As promised in February, we have spent the last 6 months reconsidering our packaging, with particular emphasis on plastics. Our conclusions and actions are as follows:
1. We will continue to reduce the amount of plastic we use. Our research suggests that our veg boxes already use less than a quarter of the packaging of a major supermarket. We think we can reduce this further to nearer a tenth in the winter, when produce is typically less perishable.
2. By 2020, 95%+ of the single-use plastic we do use will be home compostable (fully degradable in 12 weeks under the temperatures typical of home composting). After polling our customers, it turns out that a staggering 83% of you home compost. We will ask those who can home compost to do so, and those who can’t to return all packaging for us to compost at the farm and use to grow our next crops.

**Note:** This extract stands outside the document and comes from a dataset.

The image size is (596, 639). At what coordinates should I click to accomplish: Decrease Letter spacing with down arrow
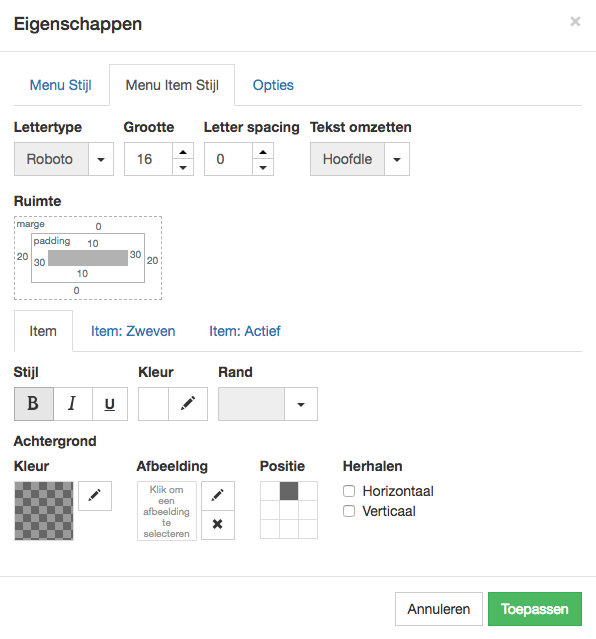pos(263,167)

Although not a perfect solution, it is a huge improvement; we are doing our best in the world as we find it. With that in mind, I have two comments:
1. Anthropogenic climate change is unquestionably the biggest environmental threat our planet faces. We must not allow the plastic debate to detract from this. Reducing plastic use does nothing to address climate change; in some instances, it can make it worse. We need pragmatic policies that balance all environmental impacts.
2. It is impossible for citizens or companies to instigate good packaging practices while every local authority has a different approach to kerbside collection. Of all the ‘recyclable’ plastic used in the UK, only a third is actually recycled. We desperately need an intelligent, long-term, national policy on what materials will be recycled, composted and incinerated or landfilled. In the current vacuum, effort is being wasted on ill-informed company policies and headline-grabbing claims that will deliver little of value. To abandon policy to individual choices and market forces is an abdication of responsibility and a failure of government… Time for action, Michael Gove.